United States Department of Defense
Peer Review Status: Internally Peer Reviewed


When the casualty reaches a definitive care facility, the following treatment should be employed

  1. Continued diligence to avoid injury of already compromised tissue should be maintained. In general, for lower extremity injuries, this is accomplished by keeping the patient at bed rest, with the part elevated on surgically clean sheets under a foot cradle and with sterile pledgets of cotton separating the toes. Bearing weight on injured feet should not be allowed until mature epithelial tissue has developed over the affected areas. In upper extremity injuries, elevation is also desirable on sterile towels, with special care to avoid injury to bullae.
  2. In an effort to reduce superficial bacterial contamination, the affected part is treated by whirlpool bath at 98.6°F (37°C), with povidone iodine or hexachlorophine added, on a twice-daily basis, encouraging active motion on the part of the patient during the whirlpool treatment. Whirlpool baths assist in superficial debridement and make active range of motion exercises more tolerable to the patient and less traumatic to the tissues.
  3. Analgesics may be required in the early post-thaw days, but a continued requirement for analgesics in uncomplicated injuries is uncommon.
  4. The patient should be encouraged to take a nutritious diet with adequate fluids to maintain hydration.
  5. Patients should be placed on surgically clean sheets and all lesions should be exposed to the air at the normal room temperature.
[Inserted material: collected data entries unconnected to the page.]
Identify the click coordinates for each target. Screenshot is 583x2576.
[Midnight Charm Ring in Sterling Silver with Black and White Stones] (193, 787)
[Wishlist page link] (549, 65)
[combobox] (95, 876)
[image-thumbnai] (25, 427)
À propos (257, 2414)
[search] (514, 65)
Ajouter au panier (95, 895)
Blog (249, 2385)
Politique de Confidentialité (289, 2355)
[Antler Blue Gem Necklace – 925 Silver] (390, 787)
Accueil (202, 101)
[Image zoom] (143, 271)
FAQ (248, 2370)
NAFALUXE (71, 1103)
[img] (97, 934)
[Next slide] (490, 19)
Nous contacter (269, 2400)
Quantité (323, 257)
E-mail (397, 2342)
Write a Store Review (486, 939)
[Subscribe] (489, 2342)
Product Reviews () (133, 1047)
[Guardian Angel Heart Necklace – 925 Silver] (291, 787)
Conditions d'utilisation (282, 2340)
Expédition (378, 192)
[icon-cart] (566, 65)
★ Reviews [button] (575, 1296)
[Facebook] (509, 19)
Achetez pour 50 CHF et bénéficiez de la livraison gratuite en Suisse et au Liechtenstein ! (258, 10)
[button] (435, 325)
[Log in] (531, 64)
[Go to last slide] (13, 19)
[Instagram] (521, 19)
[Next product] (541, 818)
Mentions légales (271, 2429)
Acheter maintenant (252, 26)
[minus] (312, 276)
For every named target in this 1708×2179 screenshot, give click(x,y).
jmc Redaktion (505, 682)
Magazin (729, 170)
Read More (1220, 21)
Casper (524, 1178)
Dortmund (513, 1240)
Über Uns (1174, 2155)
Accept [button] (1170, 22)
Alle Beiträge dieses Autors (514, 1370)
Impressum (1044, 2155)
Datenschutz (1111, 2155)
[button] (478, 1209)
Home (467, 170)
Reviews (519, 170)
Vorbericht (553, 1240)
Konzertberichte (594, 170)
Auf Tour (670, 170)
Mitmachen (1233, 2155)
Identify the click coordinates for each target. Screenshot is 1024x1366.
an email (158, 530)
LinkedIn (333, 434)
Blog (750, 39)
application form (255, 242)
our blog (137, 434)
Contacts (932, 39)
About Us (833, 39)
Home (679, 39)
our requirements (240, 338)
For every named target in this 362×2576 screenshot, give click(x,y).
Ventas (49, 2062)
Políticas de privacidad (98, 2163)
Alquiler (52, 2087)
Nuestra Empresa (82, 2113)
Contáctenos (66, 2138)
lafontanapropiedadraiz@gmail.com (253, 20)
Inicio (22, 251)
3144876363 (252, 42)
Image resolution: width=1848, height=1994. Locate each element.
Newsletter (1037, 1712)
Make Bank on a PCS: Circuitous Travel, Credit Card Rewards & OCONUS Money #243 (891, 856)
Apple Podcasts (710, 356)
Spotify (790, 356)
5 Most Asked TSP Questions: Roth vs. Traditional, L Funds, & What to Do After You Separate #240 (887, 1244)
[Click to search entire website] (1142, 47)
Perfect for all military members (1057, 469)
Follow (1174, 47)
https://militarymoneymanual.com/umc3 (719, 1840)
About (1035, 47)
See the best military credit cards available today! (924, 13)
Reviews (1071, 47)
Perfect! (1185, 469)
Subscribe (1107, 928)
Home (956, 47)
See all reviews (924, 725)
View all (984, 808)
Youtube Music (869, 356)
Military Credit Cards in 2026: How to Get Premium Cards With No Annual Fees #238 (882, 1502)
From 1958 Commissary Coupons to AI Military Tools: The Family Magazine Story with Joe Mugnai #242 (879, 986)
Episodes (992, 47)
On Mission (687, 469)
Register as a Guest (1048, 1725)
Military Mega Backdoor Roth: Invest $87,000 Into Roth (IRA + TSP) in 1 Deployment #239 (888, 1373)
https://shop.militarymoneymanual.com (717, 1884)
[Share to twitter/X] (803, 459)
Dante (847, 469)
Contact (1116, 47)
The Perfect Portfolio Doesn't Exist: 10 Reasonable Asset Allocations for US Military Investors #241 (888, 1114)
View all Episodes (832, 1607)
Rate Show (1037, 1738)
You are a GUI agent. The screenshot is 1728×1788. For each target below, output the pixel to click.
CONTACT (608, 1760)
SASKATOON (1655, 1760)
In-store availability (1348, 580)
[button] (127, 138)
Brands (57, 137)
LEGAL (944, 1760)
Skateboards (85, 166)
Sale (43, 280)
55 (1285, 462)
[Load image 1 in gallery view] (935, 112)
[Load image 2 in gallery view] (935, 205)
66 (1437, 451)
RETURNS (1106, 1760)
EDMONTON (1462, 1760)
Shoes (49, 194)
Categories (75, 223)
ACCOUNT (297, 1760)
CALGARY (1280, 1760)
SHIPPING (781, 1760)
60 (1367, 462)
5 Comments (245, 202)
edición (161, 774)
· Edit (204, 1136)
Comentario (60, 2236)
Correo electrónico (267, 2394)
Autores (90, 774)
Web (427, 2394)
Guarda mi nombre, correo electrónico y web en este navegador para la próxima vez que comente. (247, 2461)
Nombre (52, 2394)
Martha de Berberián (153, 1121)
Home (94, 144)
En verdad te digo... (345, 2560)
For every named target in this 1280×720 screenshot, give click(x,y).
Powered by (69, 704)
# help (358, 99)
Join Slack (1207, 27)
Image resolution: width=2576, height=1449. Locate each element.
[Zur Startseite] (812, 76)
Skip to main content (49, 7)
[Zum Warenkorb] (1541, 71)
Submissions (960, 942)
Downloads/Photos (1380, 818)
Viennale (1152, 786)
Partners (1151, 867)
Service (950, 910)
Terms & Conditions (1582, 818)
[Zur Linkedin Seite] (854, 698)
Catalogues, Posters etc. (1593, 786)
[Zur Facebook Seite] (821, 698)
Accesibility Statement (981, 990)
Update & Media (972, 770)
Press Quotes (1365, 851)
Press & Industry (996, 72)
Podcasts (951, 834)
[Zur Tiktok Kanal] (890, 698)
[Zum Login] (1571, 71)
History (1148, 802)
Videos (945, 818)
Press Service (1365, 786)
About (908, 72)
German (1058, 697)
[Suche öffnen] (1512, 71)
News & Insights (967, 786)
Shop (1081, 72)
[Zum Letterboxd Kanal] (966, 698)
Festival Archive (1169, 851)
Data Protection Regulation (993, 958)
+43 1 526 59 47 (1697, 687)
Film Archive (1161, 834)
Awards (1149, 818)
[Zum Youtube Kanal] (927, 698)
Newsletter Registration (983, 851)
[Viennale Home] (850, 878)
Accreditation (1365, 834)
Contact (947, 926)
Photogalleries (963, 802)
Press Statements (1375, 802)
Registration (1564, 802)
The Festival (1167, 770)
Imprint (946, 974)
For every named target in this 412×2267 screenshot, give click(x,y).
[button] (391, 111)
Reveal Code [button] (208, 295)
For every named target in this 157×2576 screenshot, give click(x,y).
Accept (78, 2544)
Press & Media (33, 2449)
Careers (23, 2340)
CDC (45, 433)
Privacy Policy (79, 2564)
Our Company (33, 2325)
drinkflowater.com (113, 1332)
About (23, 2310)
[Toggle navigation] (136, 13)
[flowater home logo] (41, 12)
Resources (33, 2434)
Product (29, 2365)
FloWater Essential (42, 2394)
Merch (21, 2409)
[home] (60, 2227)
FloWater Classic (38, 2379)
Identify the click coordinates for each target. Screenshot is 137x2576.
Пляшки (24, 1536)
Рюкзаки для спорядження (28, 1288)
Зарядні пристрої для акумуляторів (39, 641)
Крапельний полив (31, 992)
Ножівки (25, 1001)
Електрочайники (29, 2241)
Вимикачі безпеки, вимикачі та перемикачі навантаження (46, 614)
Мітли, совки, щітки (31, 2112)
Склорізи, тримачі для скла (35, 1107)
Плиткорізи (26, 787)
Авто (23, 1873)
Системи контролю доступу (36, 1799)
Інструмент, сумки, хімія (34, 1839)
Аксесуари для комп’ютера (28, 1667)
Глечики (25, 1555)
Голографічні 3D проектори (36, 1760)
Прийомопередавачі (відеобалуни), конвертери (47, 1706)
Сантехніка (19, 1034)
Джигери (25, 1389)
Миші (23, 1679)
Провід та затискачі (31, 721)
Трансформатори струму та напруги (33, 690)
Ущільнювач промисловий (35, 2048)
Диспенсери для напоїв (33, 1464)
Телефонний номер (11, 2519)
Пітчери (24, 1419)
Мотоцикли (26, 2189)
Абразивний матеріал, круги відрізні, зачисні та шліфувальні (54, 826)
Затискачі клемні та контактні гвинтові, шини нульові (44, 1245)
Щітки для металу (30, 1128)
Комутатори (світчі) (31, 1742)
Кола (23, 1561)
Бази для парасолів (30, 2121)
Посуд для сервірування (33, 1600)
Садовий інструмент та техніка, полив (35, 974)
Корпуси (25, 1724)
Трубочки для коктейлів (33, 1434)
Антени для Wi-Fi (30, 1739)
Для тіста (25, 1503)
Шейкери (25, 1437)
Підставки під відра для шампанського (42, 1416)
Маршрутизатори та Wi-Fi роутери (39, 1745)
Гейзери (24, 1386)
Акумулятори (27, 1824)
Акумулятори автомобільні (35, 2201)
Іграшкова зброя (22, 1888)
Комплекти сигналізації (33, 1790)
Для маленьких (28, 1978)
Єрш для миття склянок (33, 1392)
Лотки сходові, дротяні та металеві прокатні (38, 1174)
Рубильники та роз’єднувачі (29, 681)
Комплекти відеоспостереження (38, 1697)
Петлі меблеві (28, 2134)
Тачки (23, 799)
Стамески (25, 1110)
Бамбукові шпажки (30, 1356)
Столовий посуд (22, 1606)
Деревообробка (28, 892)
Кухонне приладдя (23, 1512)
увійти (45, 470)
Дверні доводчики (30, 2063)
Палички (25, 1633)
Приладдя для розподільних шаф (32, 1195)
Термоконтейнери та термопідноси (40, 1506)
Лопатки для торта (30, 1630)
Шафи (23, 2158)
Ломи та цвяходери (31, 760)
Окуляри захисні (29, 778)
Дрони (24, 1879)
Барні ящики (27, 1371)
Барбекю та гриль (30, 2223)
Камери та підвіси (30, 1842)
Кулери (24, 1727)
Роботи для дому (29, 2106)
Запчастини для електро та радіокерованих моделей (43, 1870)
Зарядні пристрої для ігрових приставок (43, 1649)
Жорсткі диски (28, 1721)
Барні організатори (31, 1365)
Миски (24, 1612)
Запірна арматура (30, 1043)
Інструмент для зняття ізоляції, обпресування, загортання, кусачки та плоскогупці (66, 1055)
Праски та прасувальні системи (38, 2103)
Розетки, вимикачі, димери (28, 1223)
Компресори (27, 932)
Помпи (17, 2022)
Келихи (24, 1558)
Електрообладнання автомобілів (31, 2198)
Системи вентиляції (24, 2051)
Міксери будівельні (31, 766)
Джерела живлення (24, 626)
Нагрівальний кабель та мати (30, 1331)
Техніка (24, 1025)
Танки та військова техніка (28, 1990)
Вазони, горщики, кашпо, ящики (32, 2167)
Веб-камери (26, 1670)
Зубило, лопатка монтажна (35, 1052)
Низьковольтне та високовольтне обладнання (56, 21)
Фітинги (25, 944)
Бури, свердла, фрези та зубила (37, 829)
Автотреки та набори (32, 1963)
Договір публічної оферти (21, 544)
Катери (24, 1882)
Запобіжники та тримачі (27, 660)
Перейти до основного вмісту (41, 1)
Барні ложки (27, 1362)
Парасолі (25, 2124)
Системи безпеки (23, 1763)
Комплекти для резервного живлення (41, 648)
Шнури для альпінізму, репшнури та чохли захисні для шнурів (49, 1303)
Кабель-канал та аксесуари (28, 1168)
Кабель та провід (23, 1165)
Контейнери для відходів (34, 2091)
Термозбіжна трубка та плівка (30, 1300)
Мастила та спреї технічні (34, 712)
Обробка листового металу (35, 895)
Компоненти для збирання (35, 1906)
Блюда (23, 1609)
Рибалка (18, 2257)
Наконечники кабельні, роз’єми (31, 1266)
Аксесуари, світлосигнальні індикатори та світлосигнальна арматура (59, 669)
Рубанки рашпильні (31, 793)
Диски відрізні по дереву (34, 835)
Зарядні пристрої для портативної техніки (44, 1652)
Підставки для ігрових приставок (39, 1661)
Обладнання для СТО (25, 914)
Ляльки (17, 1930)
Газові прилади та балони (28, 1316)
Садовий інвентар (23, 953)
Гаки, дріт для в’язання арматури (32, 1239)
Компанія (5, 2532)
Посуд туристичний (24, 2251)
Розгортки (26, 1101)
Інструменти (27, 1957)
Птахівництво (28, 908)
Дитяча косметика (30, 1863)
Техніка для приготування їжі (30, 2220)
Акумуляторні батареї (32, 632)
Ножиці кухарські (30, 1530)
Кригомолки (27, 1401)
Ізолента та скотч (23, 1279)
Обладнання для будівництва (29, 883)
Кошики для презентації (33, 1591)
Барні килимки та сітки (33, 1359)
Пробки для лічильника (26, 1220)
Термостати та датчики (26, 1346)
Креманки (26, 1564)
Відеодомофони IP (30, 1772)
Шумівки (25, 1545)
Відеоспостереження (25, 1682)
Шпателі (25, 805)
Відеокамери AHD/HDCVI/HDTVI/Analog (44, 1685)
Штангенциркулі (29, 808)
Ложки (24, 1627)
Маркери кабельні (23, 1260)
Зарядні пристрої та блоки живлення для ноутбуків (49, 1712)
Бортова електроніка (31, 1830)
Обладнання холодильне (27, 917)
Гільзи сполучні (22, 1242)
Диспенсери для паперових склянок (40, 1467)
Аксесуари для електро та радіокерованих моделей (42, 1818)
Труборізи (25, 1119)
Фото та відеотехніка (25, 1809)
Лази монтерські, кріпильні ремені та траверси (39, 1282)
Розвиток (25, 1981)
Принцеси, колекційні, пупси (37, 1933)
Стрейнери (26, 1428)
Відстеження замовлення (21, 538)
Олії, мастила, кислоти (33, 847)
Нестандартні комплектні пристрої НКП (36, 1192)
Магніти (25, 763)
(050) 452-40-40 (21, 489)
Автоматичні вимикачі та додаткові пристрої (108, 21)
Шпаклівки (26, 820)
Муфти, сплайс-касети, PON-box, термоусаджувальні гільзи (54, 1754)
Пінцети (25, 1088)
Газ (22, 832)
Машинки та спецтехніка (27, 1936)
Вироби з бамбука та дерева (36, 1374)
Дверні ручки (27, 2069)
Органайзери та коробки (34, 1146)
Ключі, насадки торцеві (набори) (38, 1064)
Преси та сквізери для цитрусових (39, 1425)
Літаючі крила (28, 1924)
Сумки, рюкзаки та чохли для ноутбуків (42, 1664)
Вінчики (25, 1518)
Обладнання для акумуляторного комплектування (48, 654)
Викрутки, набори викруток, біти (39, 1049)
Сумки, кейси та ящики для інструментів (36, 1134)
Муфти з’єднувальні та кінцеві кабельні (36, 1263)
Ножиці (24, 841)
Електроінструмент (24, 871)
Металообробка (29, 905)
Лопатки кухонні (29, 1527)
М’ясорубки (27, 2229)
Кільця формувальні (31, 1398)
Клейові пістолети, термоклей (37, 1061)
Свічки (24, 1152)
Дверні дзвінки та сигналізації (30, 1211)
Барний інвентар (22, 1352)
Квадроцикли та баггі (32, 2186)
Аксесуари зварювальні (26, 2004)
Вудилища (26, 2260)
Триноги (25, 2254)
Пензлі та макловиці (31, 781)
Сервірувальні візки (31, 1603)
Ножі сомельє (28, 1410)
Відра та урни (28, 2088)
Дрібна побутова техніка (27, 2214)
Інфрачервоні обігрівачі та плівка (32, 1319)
  6. Superficial debridement of ruptured blebs should be performed, and suppurative eschars and partially detached nails should be removed. Close attention should be paid to circumferential eschars or eschars where vascular compromise could be a problem. Such eschars at least should be bivalved, although complete debridement is occasionally necessary. Early amputation has no place in the management of cold injury. Surgical intervention should be deferred until a distinct line of demarcation has developed. There is usually healthy granulation tissue under an eschar at the line of demarcation. Delay of surgical procedures, especially in upper extremity injuries, will enhance the potential for a functional result. Rarely, generalized sepsis from large areas of necrotic and infected tissue will necessitate amputation. Skin grafting, while not a function of forward facilities, is occasionally indicated to protect denuded areas over vital structures.
  7. Active physiotherapy should be instituted during daily whirlpool as soon as possible.
  8. Newly epithelialized areas are susceptible to minor trauma, as in walking, and are especially sensitive to cold. Therefore, continued protection must be offered until normal keratinization has occurred. Subsequently, special skin care may be required to deal with residual hyperhydrotic states.